弾かれたように見上げれば、苦笑を浮かべたギガイが琥珀色の目を向けていた。胸がまた締め付けるような痛みを訴えて言葉がとっさに出なくなる。さっきまでとは全然違う甘い痛みを感じながら、レフラは何度も頷いた。

ギガイの腕から下ろされたレフラの靴裏に石畳の固い感触が伝わってくる。自分の足で立って歩く。そんな当たり前の行動が、ギガイが傍に居る時にするとなると不思議な感覚だった。

共に居る時は、移動さえもレフラはギガイの腕の中なのだ。初めて横に並んで見上げたギガイは、精悍な顎のラインしか見る事が出来ない。体格差に隠れてしまった表情が、ギガイを遠く感じさせる。

遠い存在の人だという事は分かっていても、一緒に居る時ぐらいは、出来るだけその距離を感じたくなかった。レフラは躊躇いながら近くにあるギガイの手を眺めた。

向けられた優しさに甘える事もギガイが初めてなら、誰かに優しさを求めた事も記憶には無い。それでもこの主が言っていたのだ。甘えても良いのだと。ダメだと言う事はないのだと。

心臓が早鐘のように鳴って、傍に居るギガイにも聞こえているような気がしてしまう。緊張で震える手で握りしめる事が出来たのは、せいぜい指2本分だけだった。

「ククッ」

頭上から聞こえた小さな笑い声と共に手を握り直される。受け入れて貰えた手が嬉しくて、また潤みそうになった目をレフラはしきりに瞬かせた。

(泣いた事なんて、もうずっと無かったのに……)

幸福感に浸りながらも、どんどんと脆くなっていく自分に不安になってしまう。こんな事では務めを果たして、御饌としての役割を終える日が来た時に独りでしっかりと立って居られるのだろうか。

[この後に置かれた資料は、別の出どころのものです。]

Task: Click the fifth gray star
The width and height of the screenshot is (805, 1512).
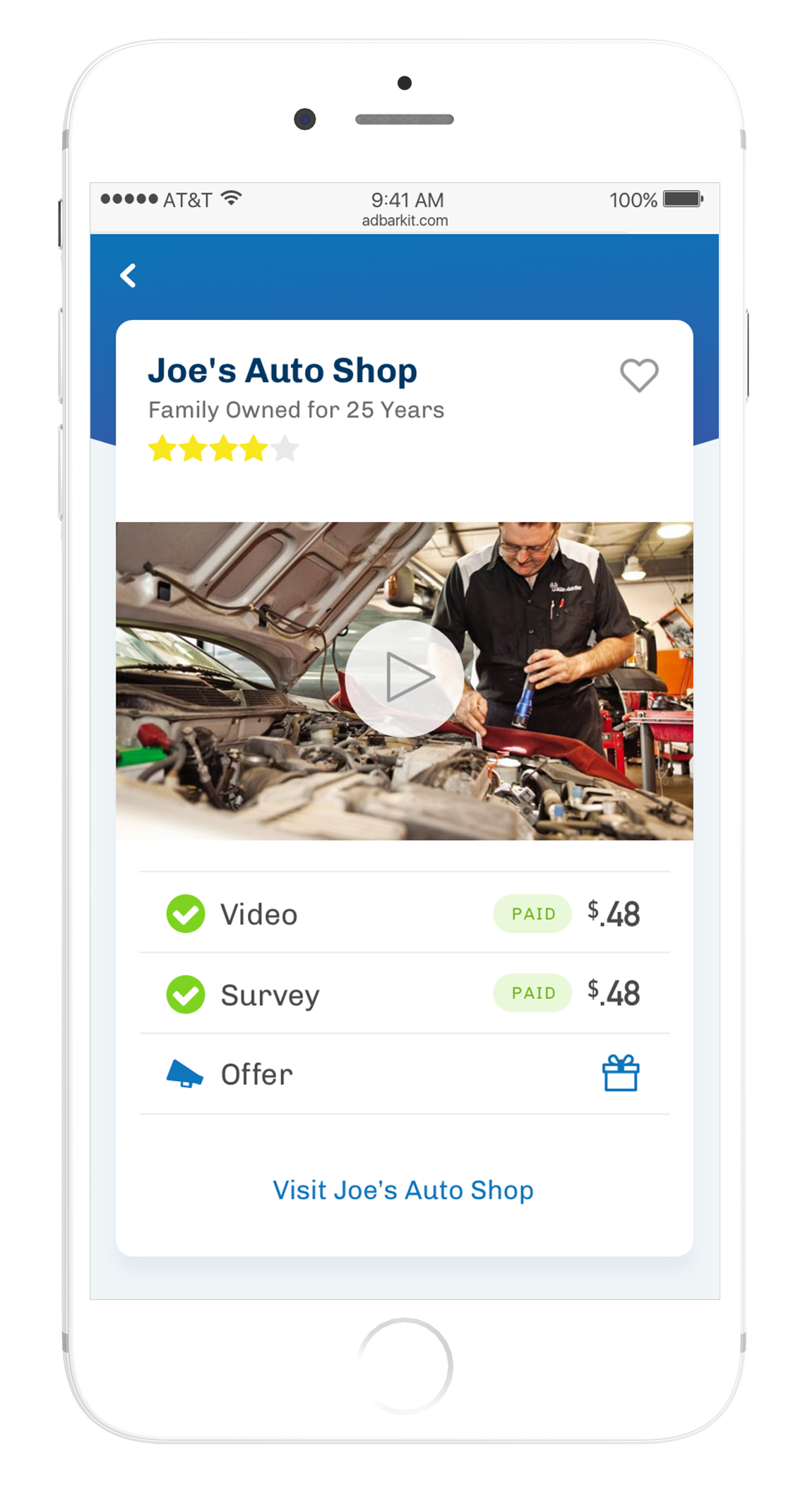Action: point(285,449)
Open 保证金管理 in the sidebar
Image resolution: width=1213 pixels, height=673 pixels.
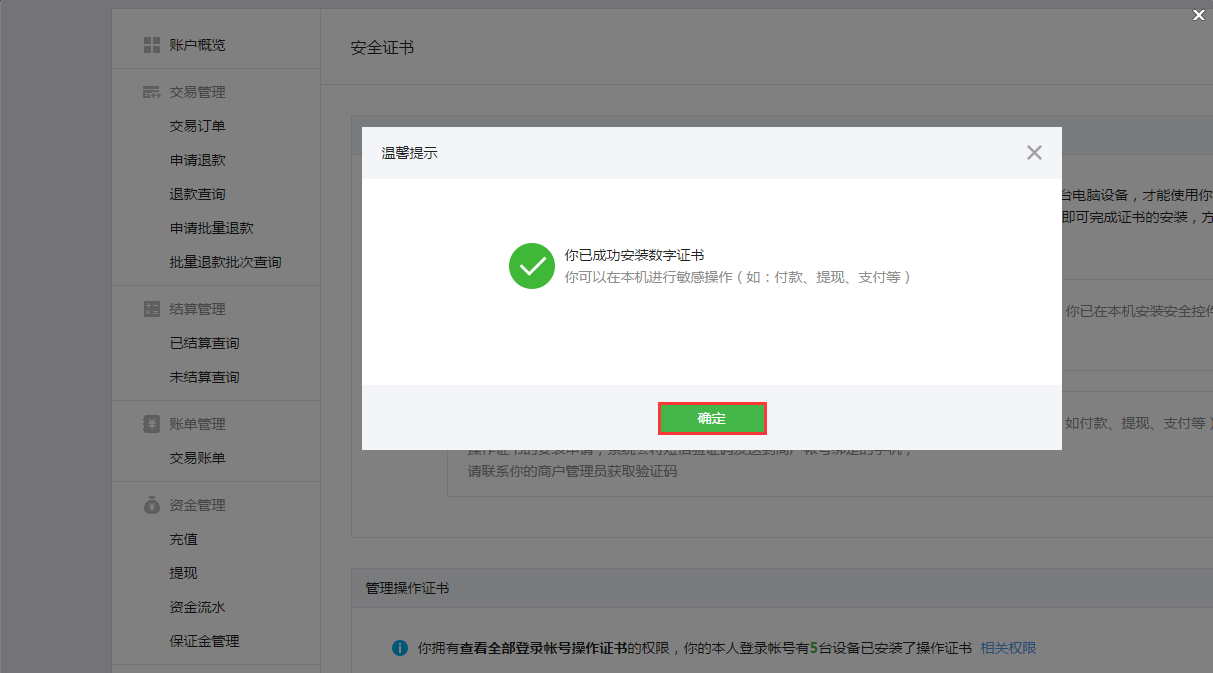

(その為にもめそめそと腑抜けていないで、生きていく術をちゃんと身につけておかないとダメですよね)

畑や狩りの技術もない。レフラの持つ歌や踊りの技術程度じゃ食べていくには難しい事も分かっている。

(頑張らないと)

そう思いながら見上げたギガイがこちらに目線を向けていた。口角を上げるだけの微笑だったが、目が合って微笑まれた状況に胸の中が温かくなる。

「で、どこに向かいたい?もうあまり長居はできないが、少しぐらいなら散策もできるぞ」

休憩としてギガイがここに来てからそれなりに時間が経っていた。もしかしたら、時間を押して付き合ってくれようとしているのかもしれない。そうじゃなくても、残された時間はもうそんなに無いだろう。レフラは慌てて周りを見回した。